N’avez-vous jamais ri en parcourant les salles d’une exposition ? Et bien en vous faufilant parmi les visiteurs de l’atelier Grognard de Rueil-Malmaison (92) pour suivre l’Itinéraire d’un dessinateur d’humour, une exposition consacrée à Jean-Jacques Sempé, vous n’y résisterez pas. Vous ne serez d’ailleurs pas le seul, à côté des vôtres, d’autres petits gloussements répondront tant ce trublion sait traquer avec autant d’intelligence que de bonhommie les situations cocasses dans lesquelles nous nous débattons.

De ses premiers dessins signés DRO dans Sud-Ouest en 1950 à la couverture du New Yorker de septembre 2019, l’exposition présente 300 dessins originaux parmi lesquels beaucoup d’inédits.

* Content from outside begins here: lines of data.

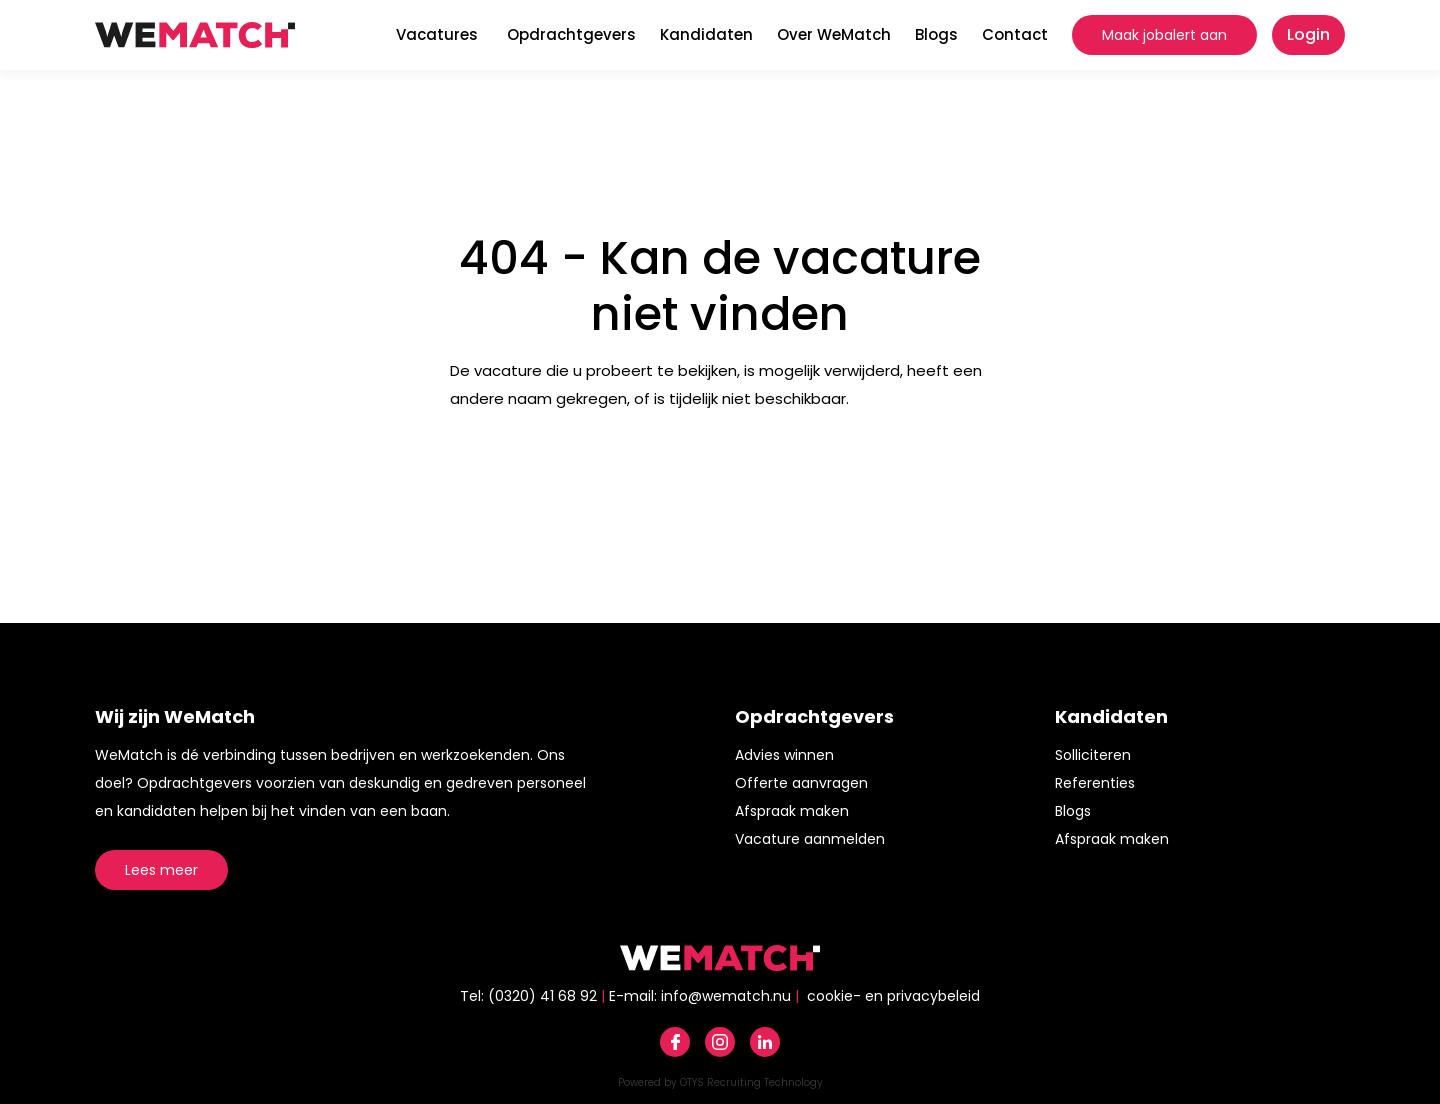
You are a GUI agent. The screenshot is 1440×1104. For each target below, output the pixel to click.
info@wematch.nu (726, 996)
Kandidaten (706, 34)
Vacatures (437, 34)
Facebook (675, 1042)
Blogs (936, 34)
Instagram (720, 1042)
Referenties (1095, 783)
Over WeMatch (834, 34)
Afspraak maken (792, 811)
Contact (1015, 34)
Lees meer (161, 870)
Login (1308, 34)
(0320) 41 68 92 (542, 996)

Au fur et à mesure, « le trait sec et rugueux gagne en précision, en fluidité. Les gags habiles des débuts laissent place à un souci constant des détails et des décors ». L’humoriste dévoile le fin pschycologue et laisse place à un observateur qui finit par dresser le portrait « décalé et bienveillant » d’une époque entre ambitions et doutes où l’humain, parfois submergé, reste toujours à la première place.

Mention spéciale pour ce morceau d’anthologie que constitue le recueil des dix façons d’attraper un rhume… qui vaudra au dessinateur de s’essayer à la couleur – Photo : Photo : ©fC.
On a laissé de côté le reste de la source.